**Your objective**
Please restate each entry that appears below word for word, without its pictures.

**Exercise data**

───

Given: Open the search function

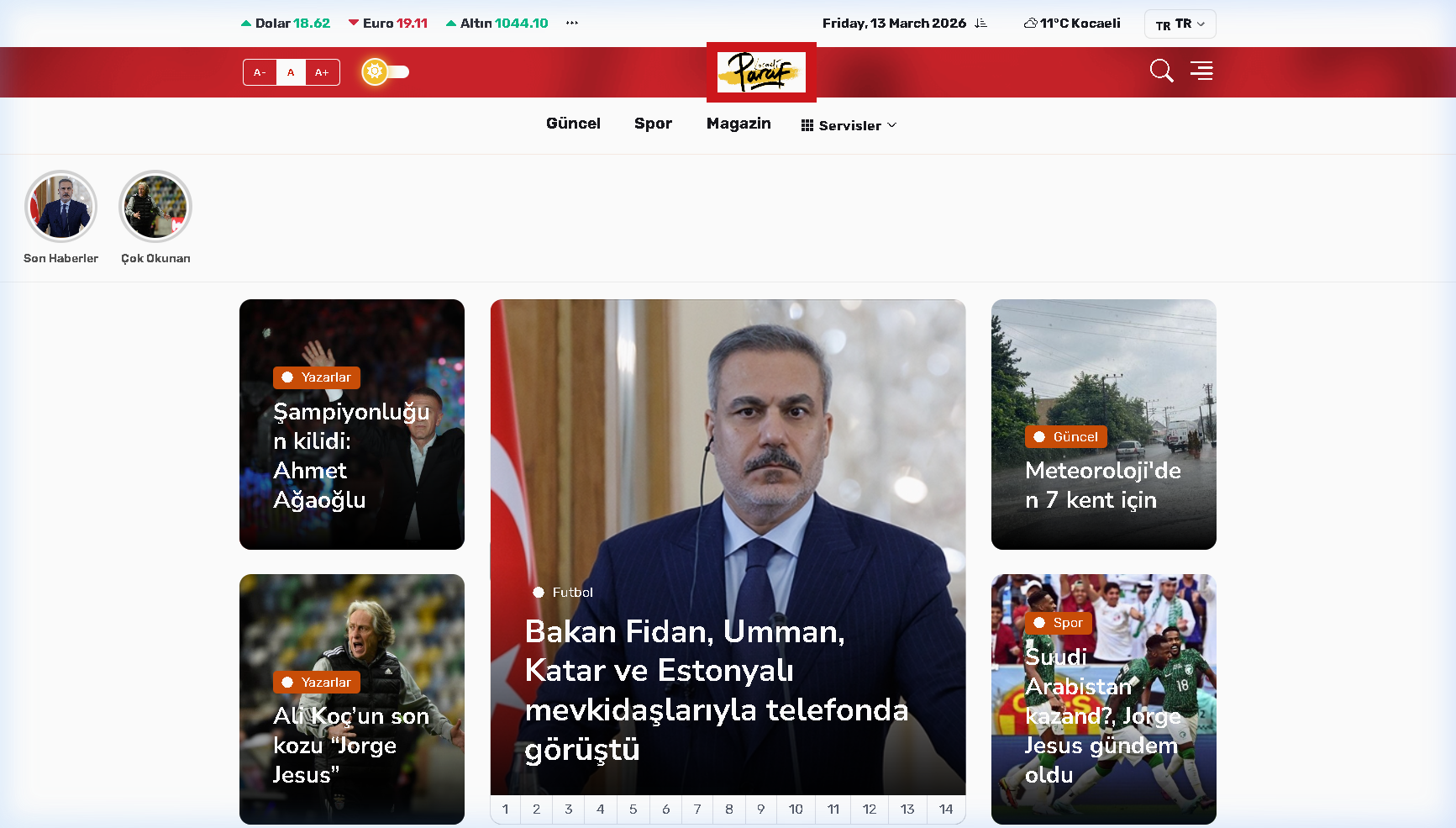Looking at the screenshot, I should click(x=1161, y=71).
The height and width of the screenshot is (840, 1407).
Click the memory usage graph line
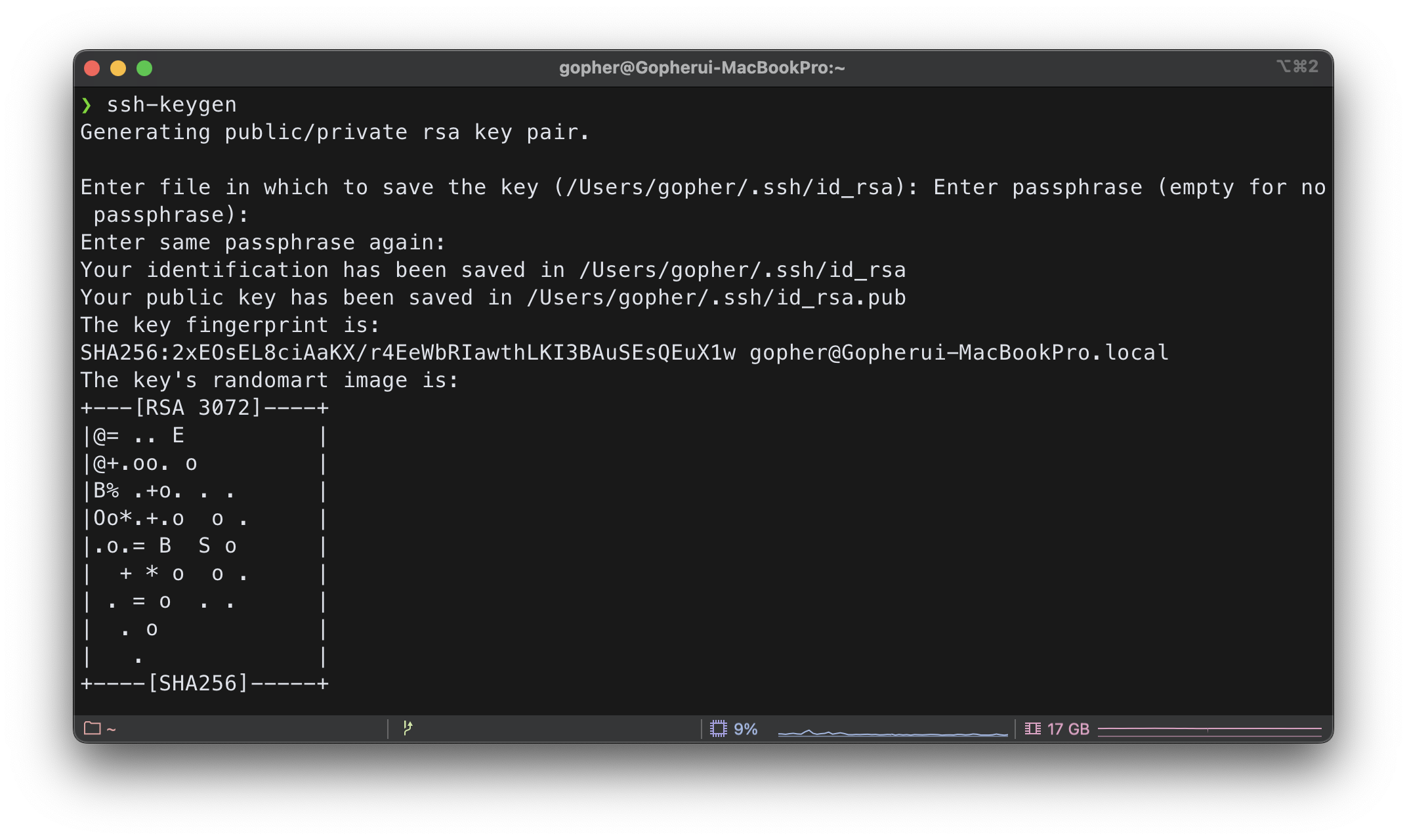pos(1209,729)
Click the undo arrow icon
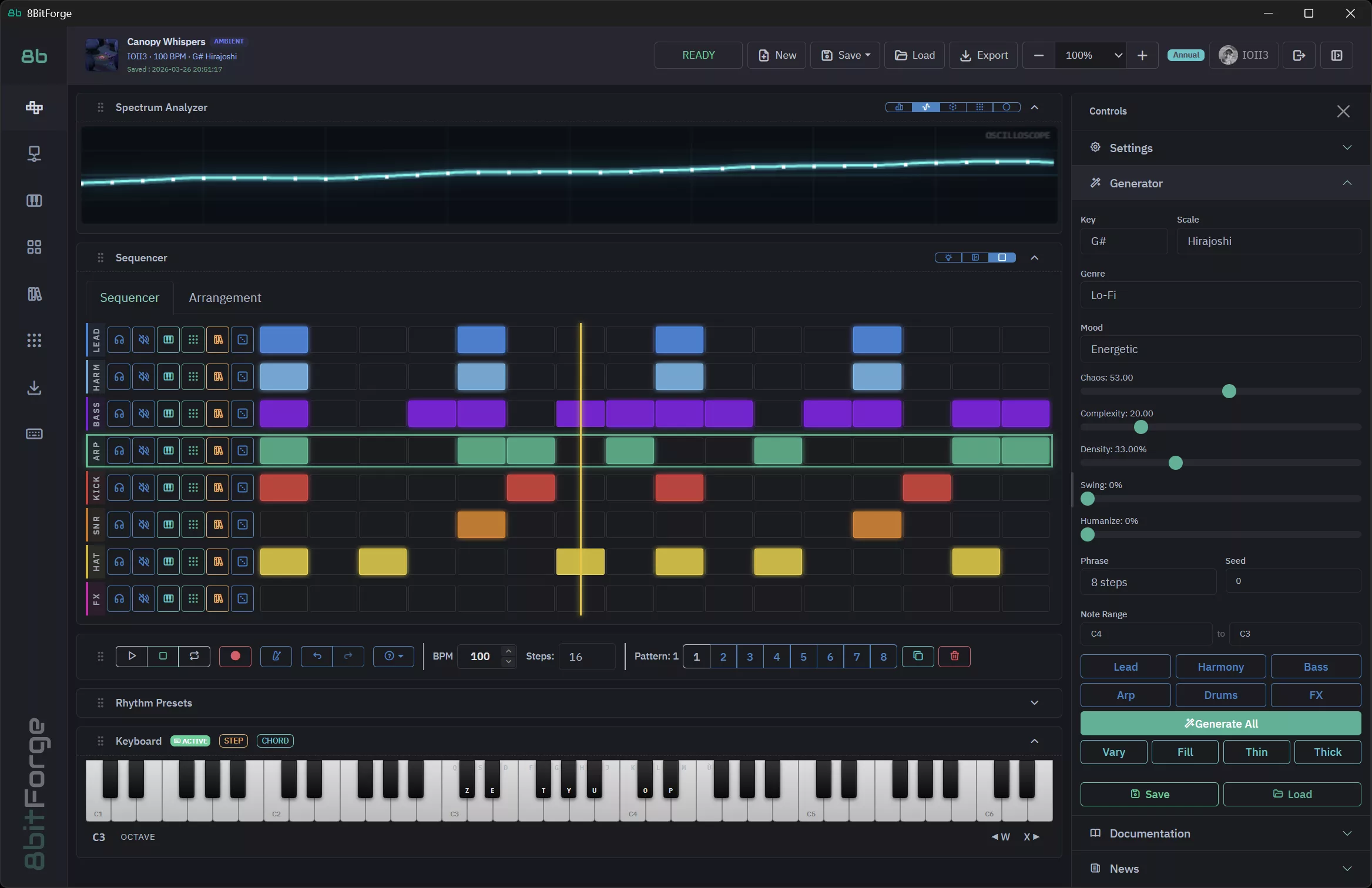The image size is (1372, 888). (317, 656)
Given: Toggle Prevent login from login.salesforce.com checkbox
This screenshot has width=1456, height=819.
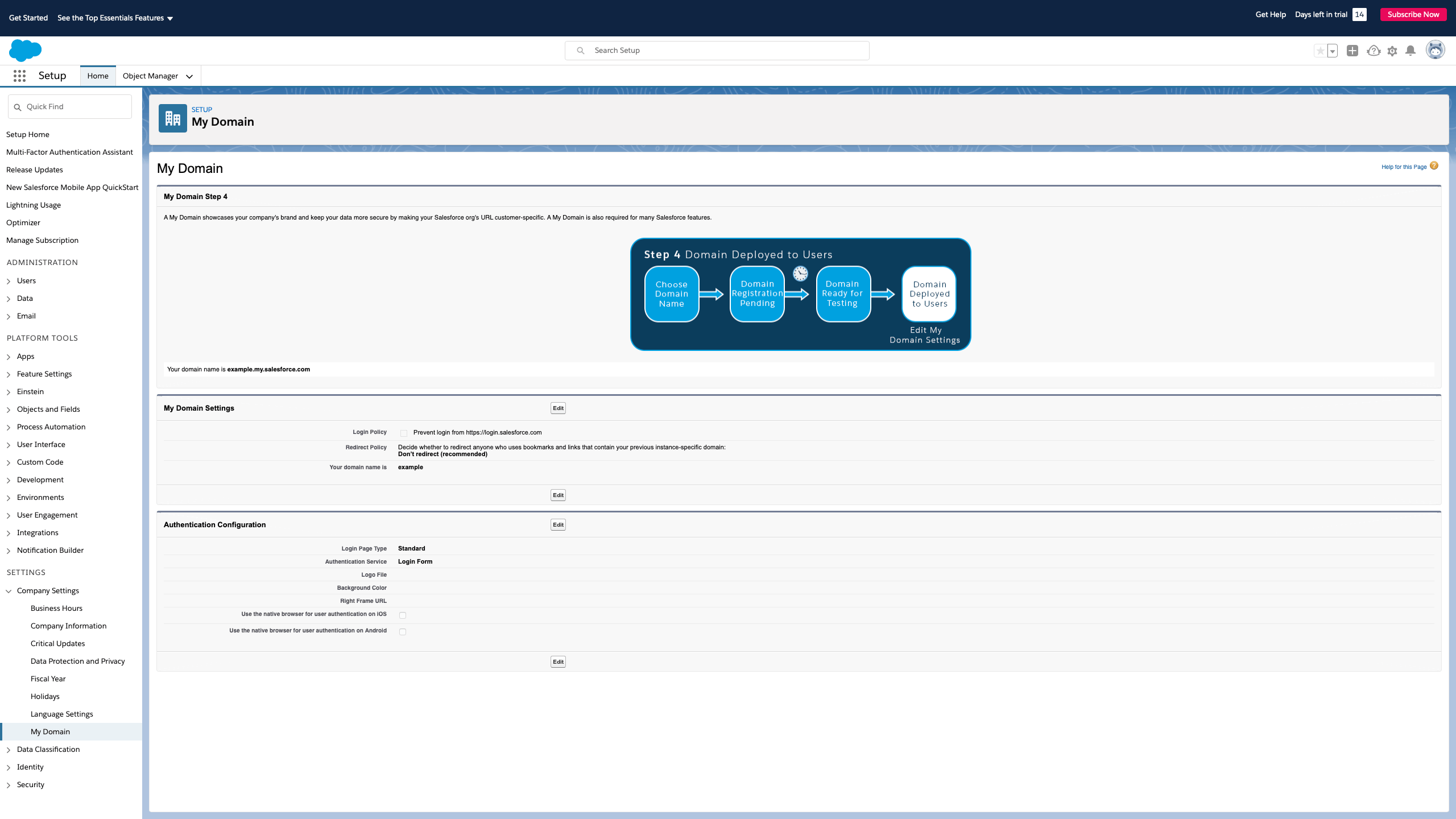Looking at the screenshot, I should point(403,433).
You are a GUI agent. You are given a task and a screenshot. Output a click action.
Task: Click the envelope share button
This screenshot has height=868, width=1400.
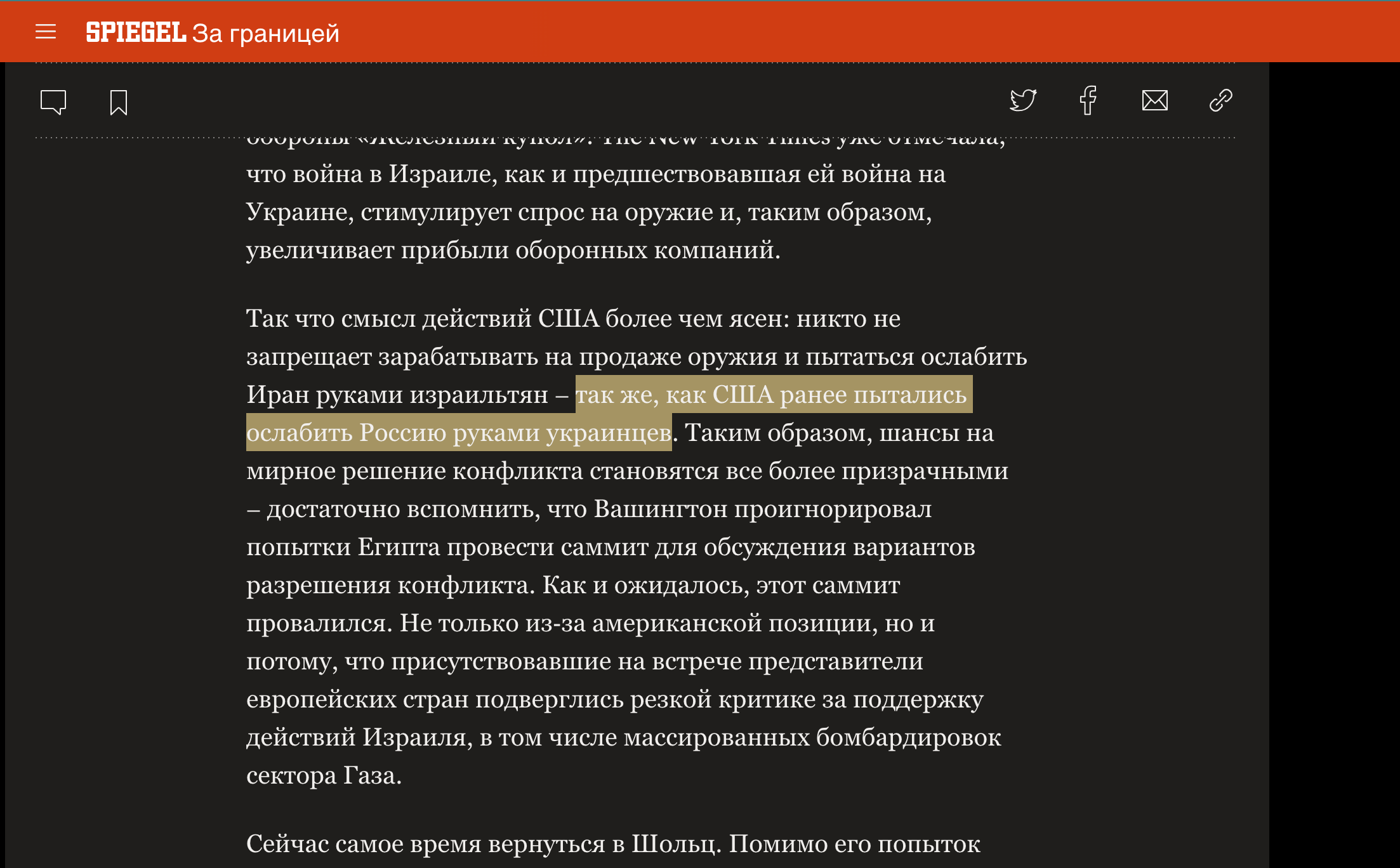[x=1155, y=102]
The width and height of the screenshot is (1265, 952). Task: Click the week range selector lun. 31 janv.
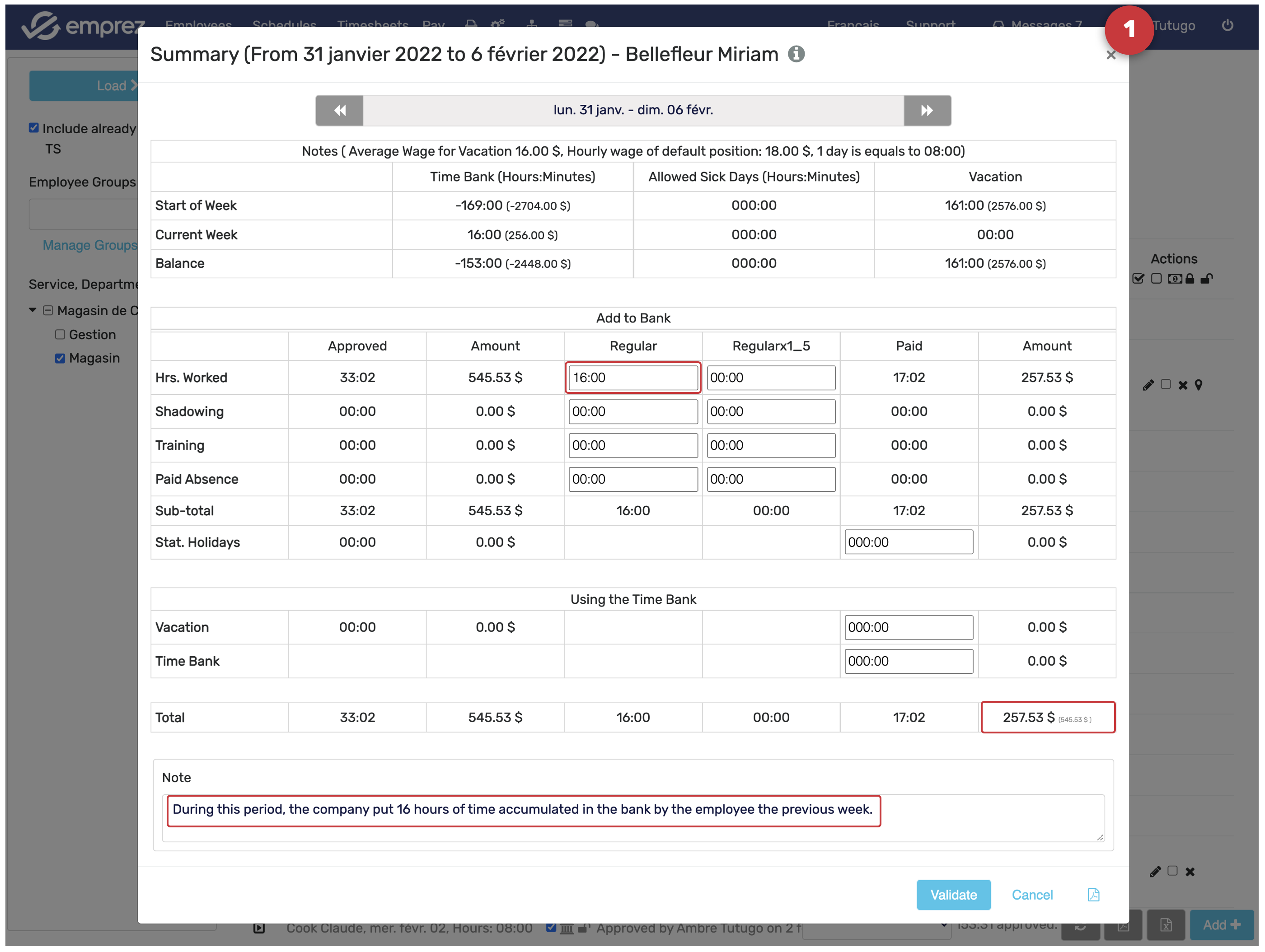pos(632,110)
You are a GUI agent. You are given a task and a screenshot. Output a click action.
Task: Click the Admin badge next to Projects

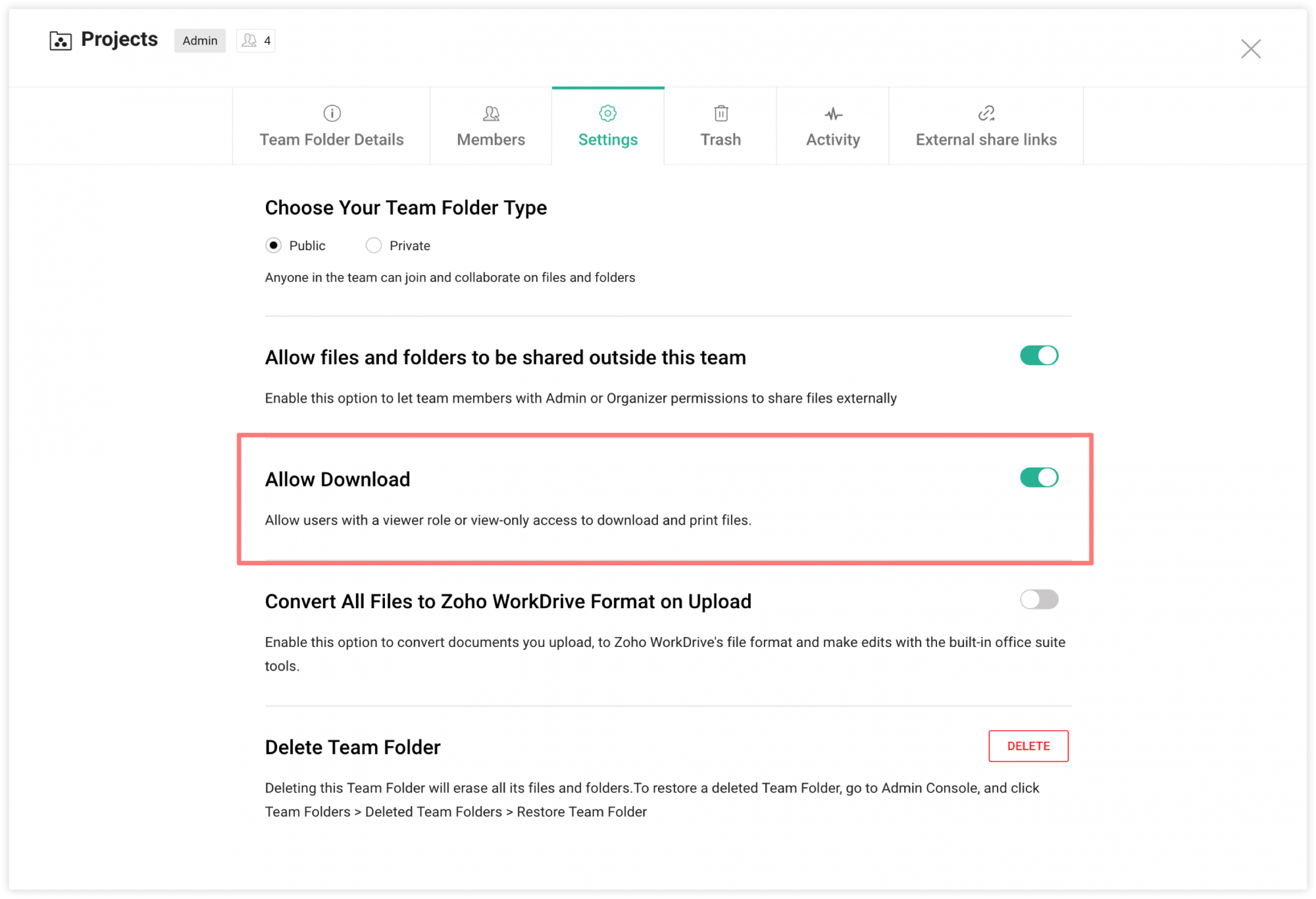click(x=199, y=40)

───

**Exercise response**
Given: Open the search function

Looking at the screenshot, I should click(x=1161, y=71).
The height and width of the screenshot is (840, 1407).
Click the memory usage graph line
pos(1209,729)
Click the undo arrow icon
The image size is (1372, 888). (317, 656)
Given: Toggle Prevent login from login.salesforce.com checkbox
This screenshot has width=1456, height=819.
Looking at the screenshot, I should point(403,433).
You are a GUI agent. You are given a task and a screenshot. Output a click action.
Task: Click the envelope share button
This screenshot has height=868, width=1400.
[x=1155, y=102]
The width and height of the screenshot is (1265, 952). Task: Click the week range selector lun. 31 janv.
pos(632,110)
You are a GUI agent. You are given a task and a screenshot. Output a click action.
Task: Click the Admin badge next to Projects

click(x=199, y=40)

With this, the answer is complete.